Non facciamo il gioco degli religiosi !
Forse il termine corretto (ma che non esiste) sarebbe ‘mislamismo’.
Cioè, odio per l’islamismo, sul calco di ‘misantropo’ o ‘misogino’.
Non userei mai per me stesso ‘islamofobo’ nel senso che indica paura per l’islam.
Emperor: miscredente!
Mauritius: bella lì, secondo me la tua considerazione non fa una piega, ma visto l’uso sfrenato e denigratorio che ne viene fatto da chi la pensa in determinati modi, mi sento comunque di appoggiare Gerard. Come dire, a voler rimuginarci sopra, la questione potrebbe essere spinosetta…

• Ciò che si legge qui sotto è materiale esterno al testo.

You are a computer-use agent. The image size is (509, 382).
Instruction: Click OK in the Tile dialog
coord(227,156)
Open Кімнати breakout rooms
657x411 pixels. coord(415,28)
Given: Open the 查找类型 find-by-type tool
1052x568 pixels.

Nel caso di Ataturk penso che laicista sia giusto perché il processo di laicizzazione di quel paese è stato imposto, non è scaturito da un movimento d’opinione. Certo, tra una islamocrazia partuta dal basso e una laicità imposta dall’alto meglio sempre la seconda, ma diciamo che i mezzi non sono stati sufficientemente nobili da non meritarsi la definizione di laicista.
La laicita non è mai partita dal popolino spesso ignorante e bigotto… Vai a leggere su internet comme fu approvata la legge sulla separazione di stato e religione in Francia nel 1905 … !

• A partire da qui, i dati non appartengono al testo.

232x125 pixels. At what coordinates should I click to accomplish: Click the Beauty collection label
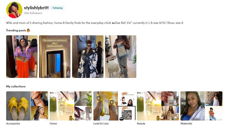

Il gesuita non si fa difensore dei tanti insegnanti, giornalisti, intellettuali, laici in genere, perseguitati in Turchia? Per quel mi riguarda, offro la mia ospitalità a questo genere di “profughi”.
Visto che purtroppo le menti mediocri o gregarie esisteranno sempre e sempre si affideranno a un capo manipolatore, mi chiedo quali possano essere i mezzi per scongiurare la nascita dei regimi, oltre ovviamente all’eliminazione delle armi, allo smascheramento delle religioni e a un massiccio investimento nella cultura, specialmente quella psicologica, per tutte le età. Siamo in un momento molto critico, molti paesi si affidano a narcisisti incompetenti (da noi dura da più di vent’anni), e il motivo non è sicuramente solo religioso.